What the task requires:
Lines before the one containing "You are a GUI" are left out; that line and every line after it, through the end of the records, are to be reproduced exactly.

[Stored records]

*** Block opens ***

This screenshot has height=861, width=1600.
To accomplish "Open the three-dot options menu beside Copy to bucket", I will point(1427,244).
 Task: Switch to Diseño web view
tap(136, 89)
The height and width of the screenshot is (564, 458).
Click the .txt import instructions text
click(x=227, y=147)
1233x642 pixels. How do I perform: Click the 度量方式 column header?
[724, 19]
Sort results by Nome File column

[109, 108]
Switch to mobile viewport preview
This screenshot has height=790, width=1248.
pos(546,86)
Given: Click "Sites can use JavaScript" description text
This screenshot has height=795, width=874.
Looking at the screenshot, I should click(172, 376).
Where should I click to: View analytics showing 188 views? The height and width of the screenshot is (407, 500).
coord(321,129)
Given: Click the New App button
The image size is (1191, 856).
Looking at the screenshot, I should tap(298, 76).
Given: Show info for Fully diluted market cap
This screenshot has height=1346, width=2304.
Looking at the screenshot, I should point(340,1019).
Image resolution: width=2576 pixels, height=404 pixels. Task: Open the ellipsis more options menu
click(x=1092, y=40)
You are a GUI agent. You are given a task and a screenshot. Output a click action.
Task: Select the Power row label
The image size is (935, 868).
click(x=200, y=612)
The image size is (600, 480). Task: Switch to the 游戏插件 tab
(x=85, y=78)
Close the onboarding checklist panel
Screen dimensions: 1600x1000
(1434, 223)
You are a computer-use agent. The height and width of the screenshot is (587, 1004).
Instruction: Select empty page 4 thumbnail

*** Block closes ***

Solution to the problem:
You are a GUI agent. You are given a task and a screenshot. Output a click action.
Task: Select the Power row label
The image size is (935, 868).
click(x=200, y=612)
The image size is (600, 480). Task: Switch to the 游戏插件 tab
(x=85, y=78)
Close the onboarding checklist panel
Screen dimensions: 1600x1000
(1434, 223)
You are a computer-use agent. The height and width of the screenshot is (587, 1004).
Instruction: Select empty page 4 thumbnail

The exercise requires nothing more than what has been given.